Часто при встречах со мной ты впадал в созерцательную задумчивость, иногда – в ироничную насмешливость, но ирония твоя не была злой и направлялась не на меня, хотя я не видела ничего предосудительного в способности посмеяться над собой. К тому же для насмешки нужна лёгкость, являющаяся несомненным вкраплением твоего характера; защитной же реакцией твоей на окружающую жизнь была, пожалуй, молчаливая сдержанность, проистекающая, скорее всего, из твоей несклонности обнажать свои чувства, выставлять их напоказ. Поначалу ты показался мне открытым человеком, но позже пояснил, что это черта твоего характера: сначала ты раскрываешься, а вскоре становишься сдержанней и молчаливей. Меня это совсем не удивляло. Мне было уютно молчать рядом с тобой, мне казалось, ты становился ближе, о чём бы ты ни думал. Возможно, это была своеобразная маска, которую ты привычно носил многие годы, ставшая уже свойством твоего характера, которая не меняла моего настроения.

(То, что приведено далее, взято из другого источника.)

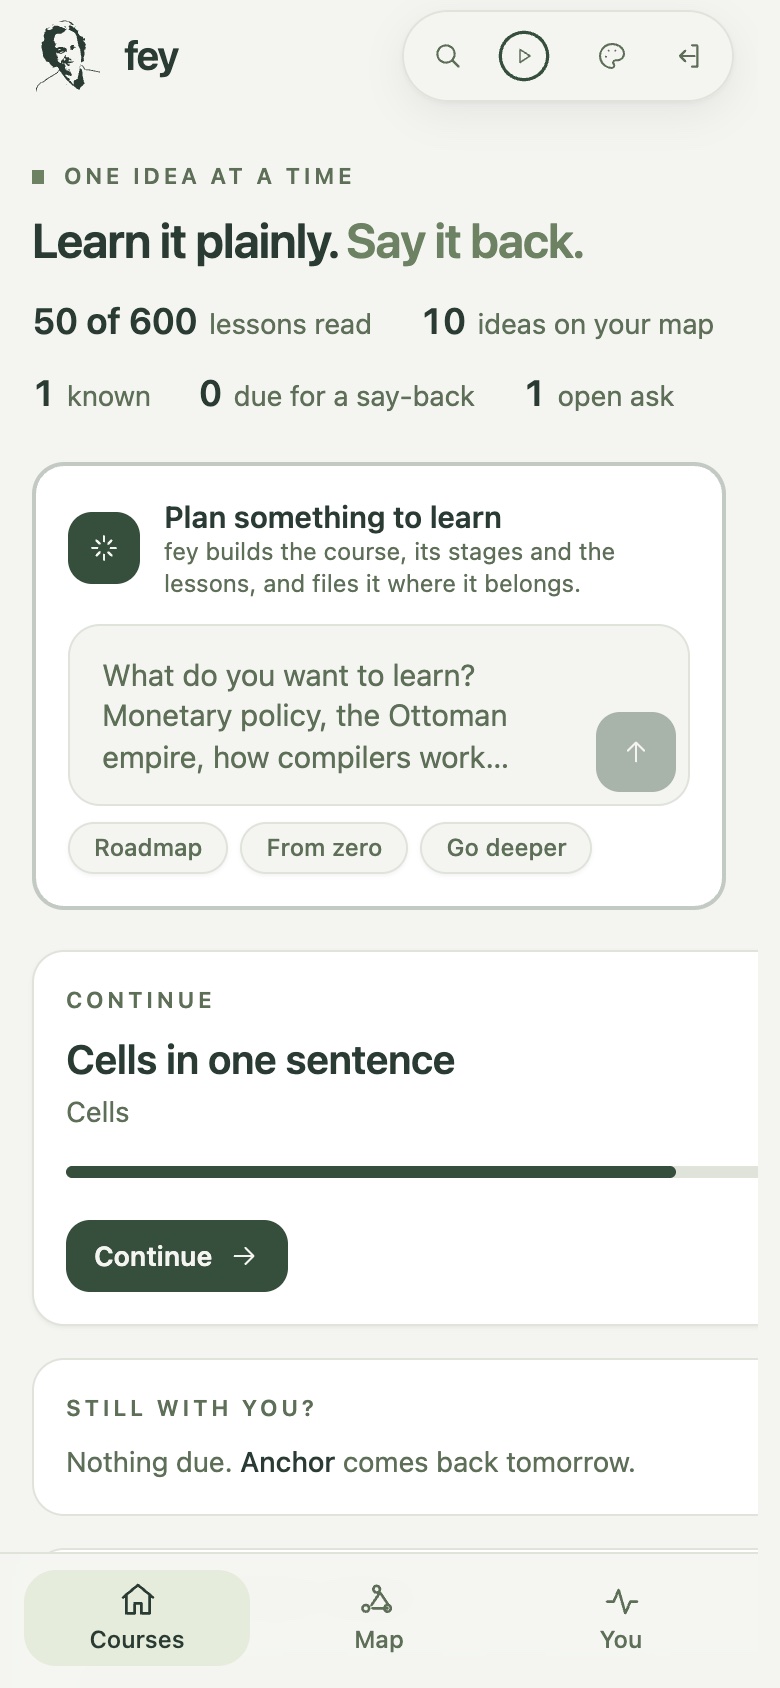The width and height of the screenshot is (780, 1688).
Task: Click the Cells lesson progress bar
Action: pyautogui.click(x=412, y=1172)
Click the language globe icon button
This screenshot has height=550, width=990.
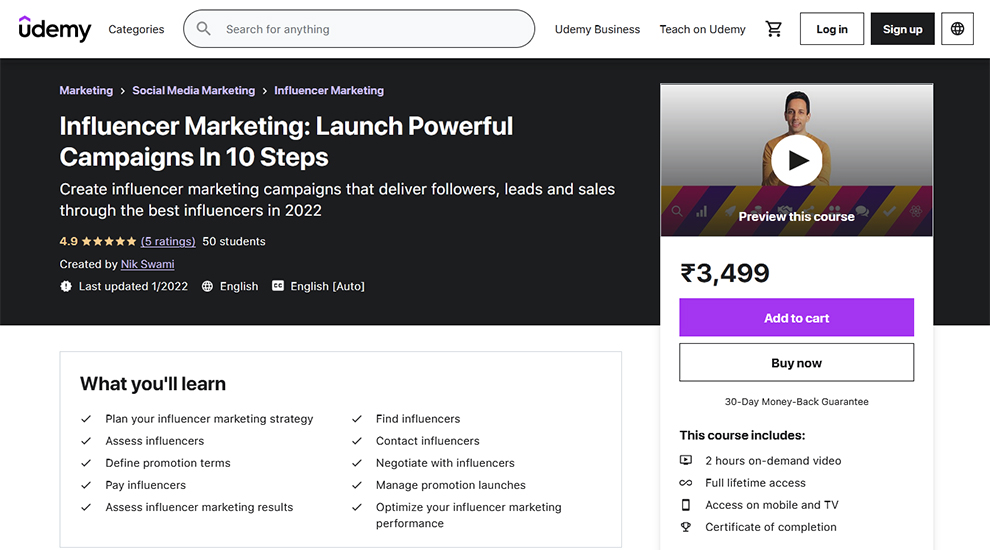pos(957,29)
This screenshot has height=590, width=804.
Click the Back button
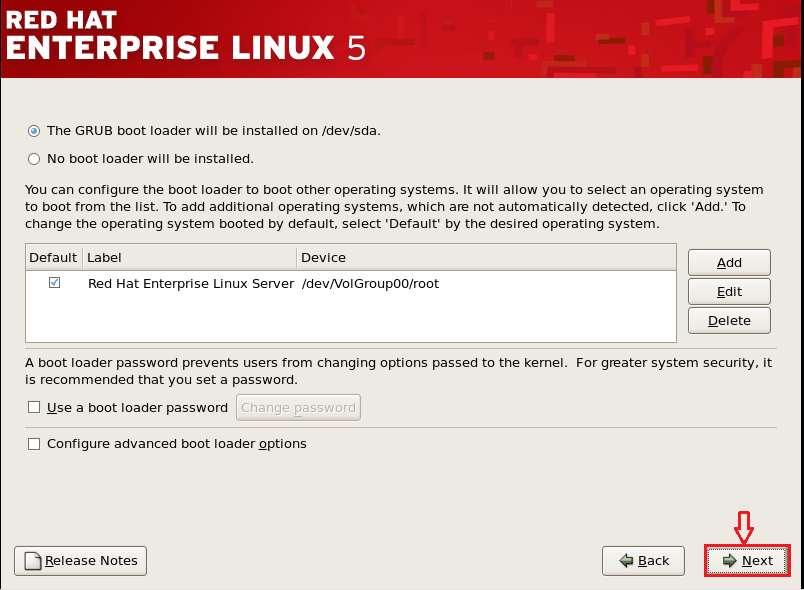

Ты любил слушать меня, а я волновалась, сыпала эпитетами и много жестикулировала, когда рассказывала тебе о чём-либо, чем хотела поделиться с тобой. Ты посматривал на меня с улыбкой, чарующе притягательной и завораживающей, а твои глаза были отражением целого мира, огромного и неизбывного, в который я стремительно и безоглядно погружалась головой и сердцем, что были переполнены моими чувствами. Я эмоционально делилась с тобой множеством излишних порой подробностей, но ведь именно они придают жизни смысл, разве не так? Они, эти сегменты жизненных событий, складываются в мозаичный рисунок наших судеб, и, рассматривая каждую деталь этой мозаики в отдельности, разве нельзя увидеть глубинный смысл, нечто большее, чем просто событие, ниоткуда, казалось бы, взявшееся? К тому же излишние подробности можно красиво и весело подать, если они не о грустном, конечно. Это не плохая черта; гораздо тяжелей общаться с людьми, которые видят смысл жизни в том, чтобы всем и каждому доказывать свою правоту. Или такими, что пребывают в агрессивном невежестве, выплёскивая его во все стороны нарочито-настойчиво.